Photograph by Rosa Yoskovsky
In the East Grinstead study group last week, we looked at Hexagram 24, FÙ: RETURN . The form of this hexagram says it all: into Hexagram 2, KUN, the hexagram of total yin, one yang line has entered at the bottom. This is the hexagram of the first whisper of something beginning.
It is “Return”, because nothing arises out of a vacuum. There is no tabula rasa on which the moving finger writes.... rather, what goes around is coming around again. Causes and conditions of the past are about to take form once more, and because we live not in a clockwork universe, but in one governed by organicity, that form, like a strange attractor, will be unique but recognisable.
FÙ is part of a sequence: Hexagram 23, BO (Stripping Away), represents the last bit of yang being pushed out. BO is the end: the few minutes before midnight, the day before the Winter Solstice, the last residue of the old falling (or being pushed) away. Between 23 and 24 is Hexagram 2, KUN, the fertile void from which everything arises. Hexagram 24, then, is the first subtle tendency of that arising.
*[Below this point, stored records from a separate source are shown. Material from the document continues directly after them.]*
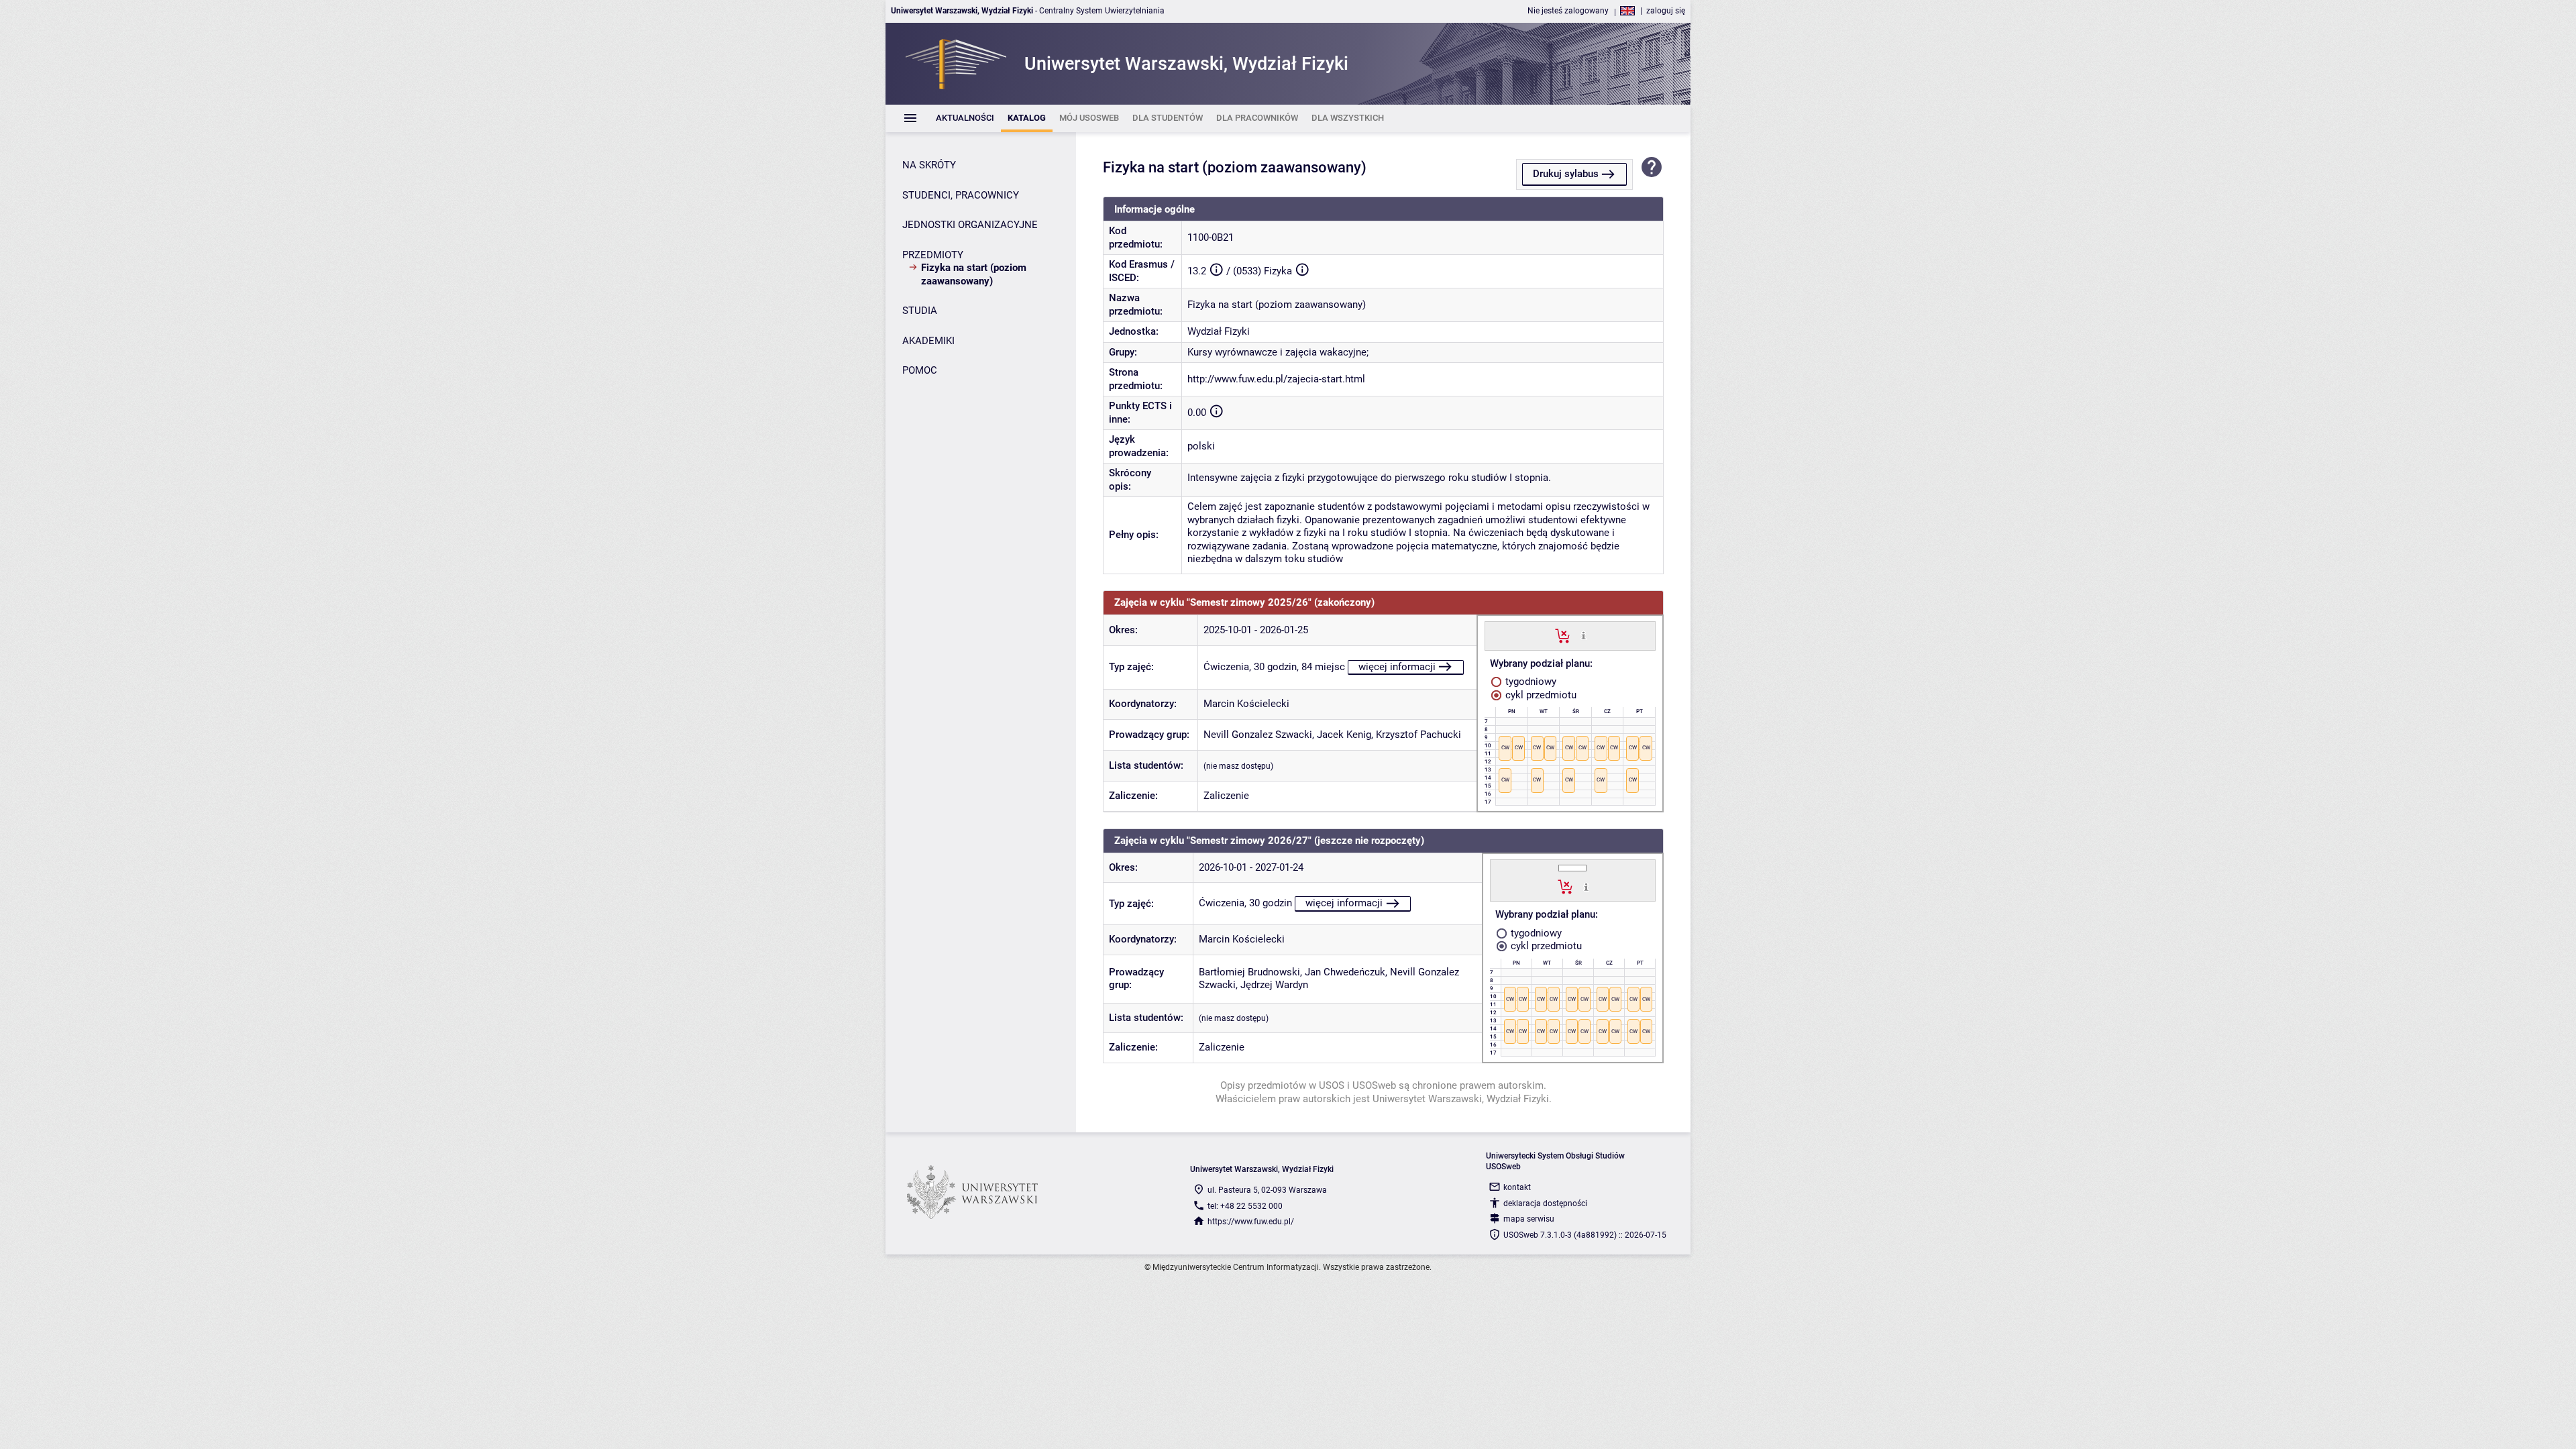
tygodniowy (1529, 682)
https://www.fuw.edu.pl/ (1251, 1221)
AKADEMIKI (928, 341)
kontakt (1517, 1187)
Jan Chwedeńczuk (1345, 972)
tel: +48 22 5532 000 (1245, 1206)
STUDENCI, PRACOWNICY (960, 195)
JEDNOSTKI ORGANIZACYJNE (970, 225)
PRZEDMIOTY (932, 255)
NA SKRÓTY (929, 165)
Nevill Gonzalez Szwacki (1257, 735)
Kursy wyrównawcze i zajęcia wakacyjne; (1277, 352)
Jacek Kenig (1344, 735)
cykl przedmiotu (1539, 695)
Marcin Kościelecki (1246, 704)
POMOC (919, 370)
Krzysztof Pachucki (1418, 735)
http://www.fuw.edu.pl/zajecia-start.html (1276, 379)
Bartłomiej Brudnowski (1249, 972)
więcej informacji (1397, 667)
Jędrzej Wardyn (1274, 985)
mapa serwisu (1528, 1219)
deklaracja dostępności (1545, 1203)
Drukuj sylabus (1566, 174)
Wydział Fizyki (1218, 331)
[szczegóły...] (1583, 635)
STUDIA (919, 311)
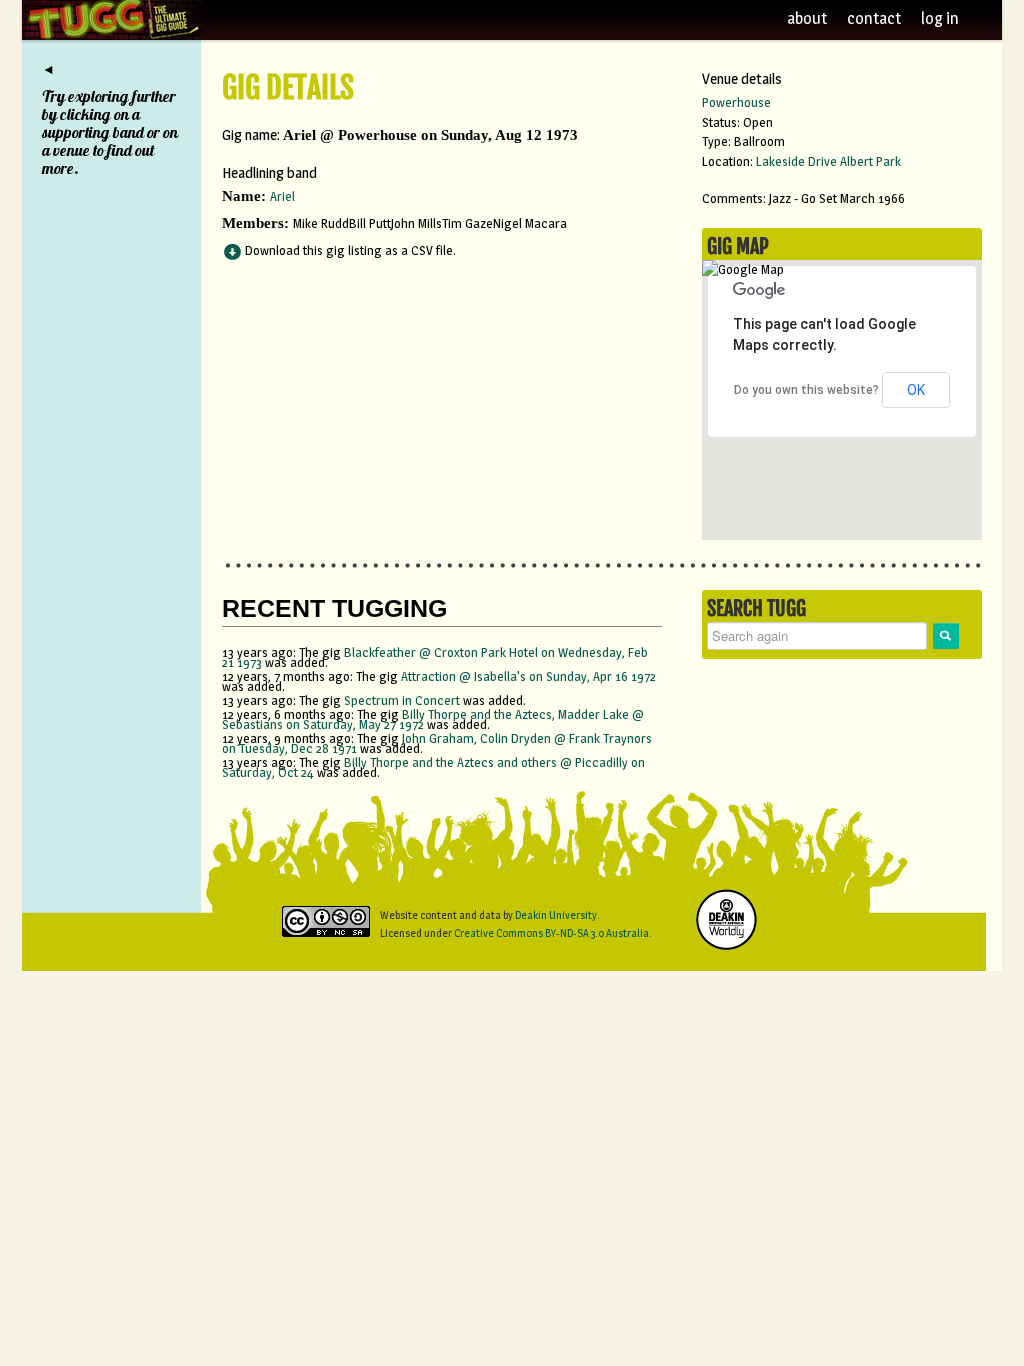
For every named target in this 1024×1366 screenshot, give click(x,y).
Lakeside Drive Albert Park (828, 161)
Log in (941, 18)
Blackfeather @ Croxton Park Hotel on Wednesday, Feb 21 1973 (435, 657)
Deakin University (556, 915)
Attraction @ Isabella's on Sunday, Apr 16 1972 (528, 676)
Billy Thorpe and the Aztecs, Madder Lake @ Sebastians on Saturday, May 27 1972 (433, 719)
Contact (874, 18)
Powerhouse (736, 102)
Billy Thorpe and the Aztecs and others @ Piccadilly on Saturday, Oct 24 (433, 767)
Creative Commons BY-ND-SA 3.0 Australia (551, 933)
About (807, 18)
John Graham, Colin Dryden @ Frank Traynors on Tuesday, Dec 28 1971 (437, 743)
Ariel (282, 196)
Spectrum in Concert (402, 700)
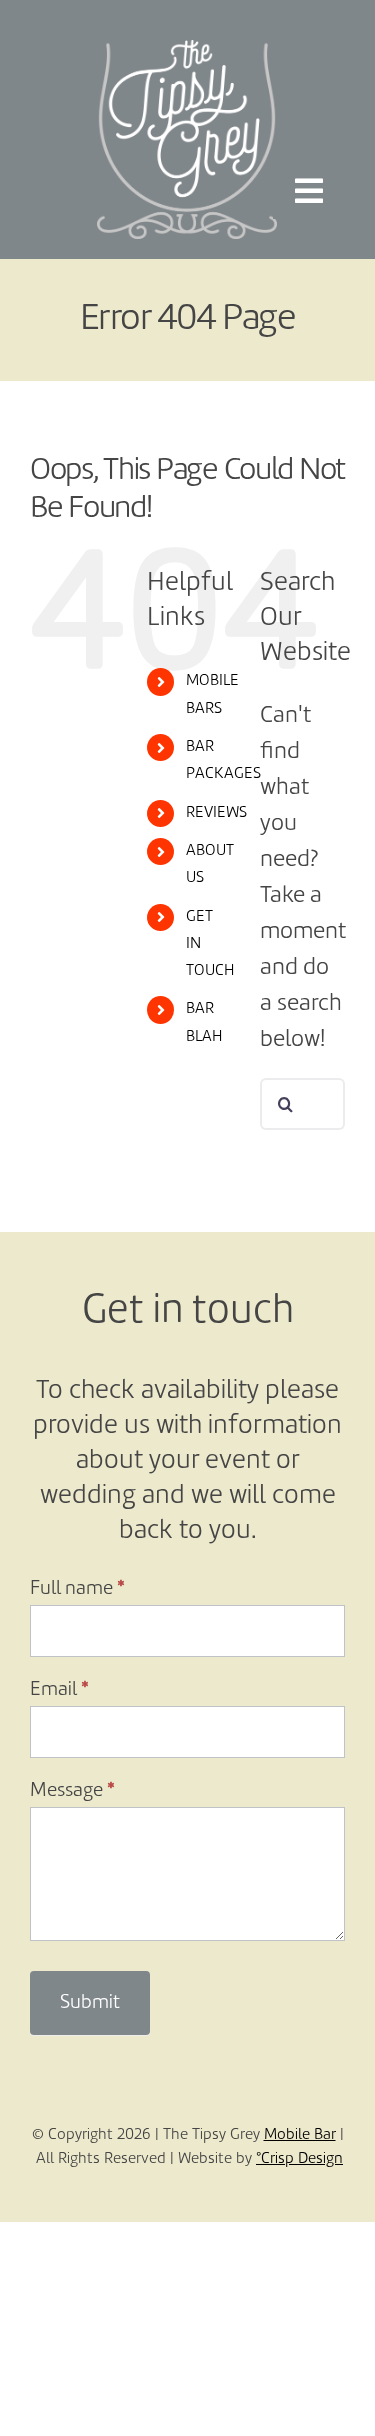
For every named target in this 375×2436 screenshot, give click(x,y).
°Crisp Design (299, 2159)
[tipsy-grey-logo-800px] (187, 52)
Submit (90, 2003)
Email (59, 1690)
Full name (77, 1589)
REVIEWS (216, 813)
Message (72, 1791)
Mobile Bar (300, 2135)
The light does not appear five minutes after midnight, nor does Spring begin the day after the Winter Solstice; conception is not the same as birth. By the time we see dawn touch the sky, or the daffodils nosing up out of the earth, or hold a newborn baby, the yang is already well established.
Similarly, by the time we notice ourselves acting, that action is usually in full swing. “Exit and enter without anxiety”, the Gua Ci tells us, “Friends will arrive without fail”. In other words, the yang is on the upswing, and whatever story begins to unfold now will be elaborated, pulling other characters, plots and sub-plots, into its wake.
In “A Path With Heart”, Jack Kornfield writes: “It is not possible to change the patterns of our behavior or create new karmic conditions until we become present and awake at the beginning of the action. Otherwise it has already happened.”
It is at this point, the first quickening of our intention, that we can most easily “true” our trajectory. But in order to do this, we must cultivate the receptivity of KUN, the alertly listening ear that notices those subtle beginnings before they grow big enough to run circles around us and chase us from behind.